(Record extracts):
Start of Block

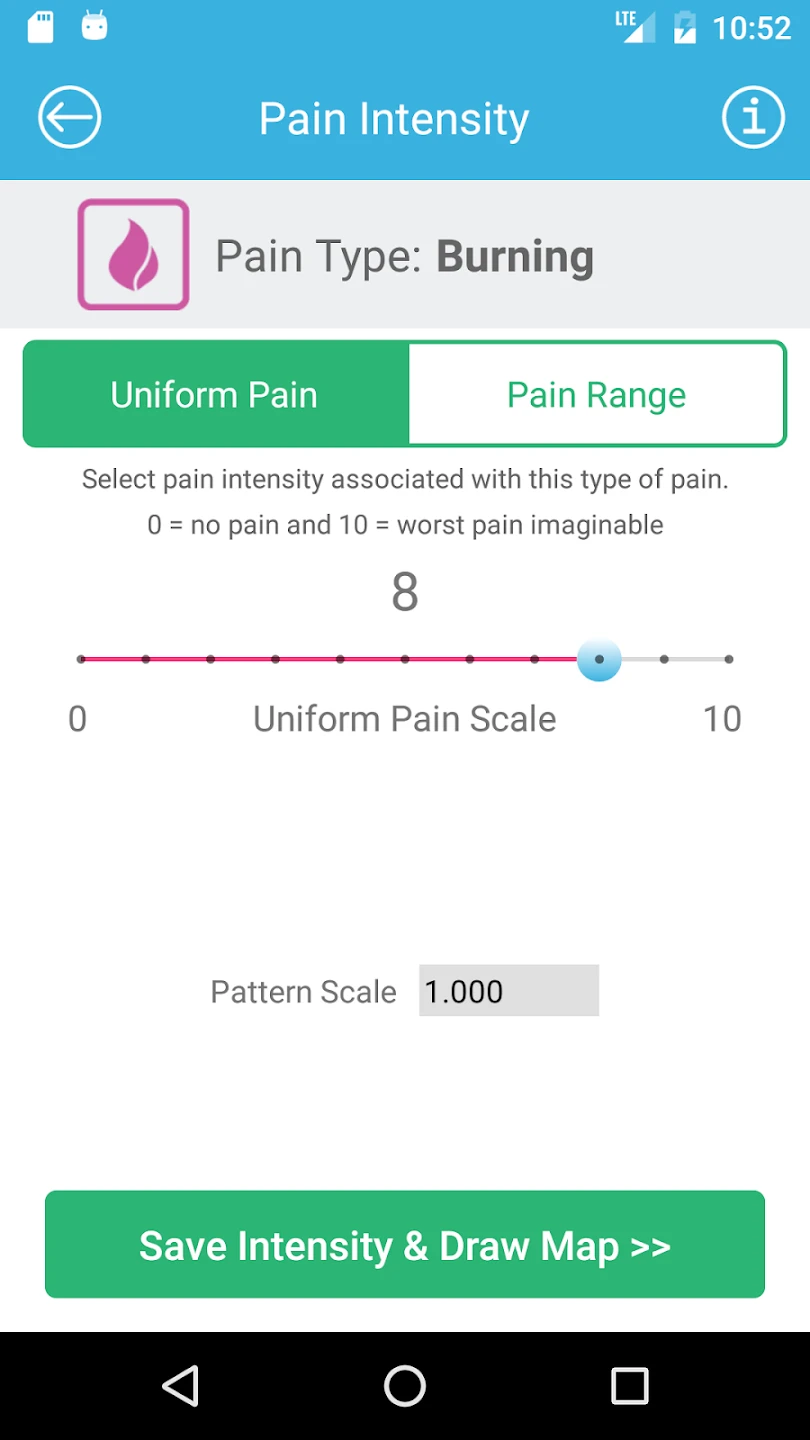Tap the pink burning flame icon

End of Block
Start of Block

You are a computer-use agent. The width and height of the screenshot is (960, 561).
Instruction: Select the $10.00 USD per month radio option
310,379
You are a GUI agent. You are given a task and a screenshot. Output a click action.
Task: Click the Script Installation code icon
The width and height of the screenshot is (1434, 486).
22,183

End of Block

(Problem to solve): Wherever the word "agent" turns up in the records, copy out the line it is on.

(Your solution):
You are a computer-use agent. The width and height of the screenshot is (960, 561).
You are a GUI agent. You are given a task and a screenshot. Output a click action.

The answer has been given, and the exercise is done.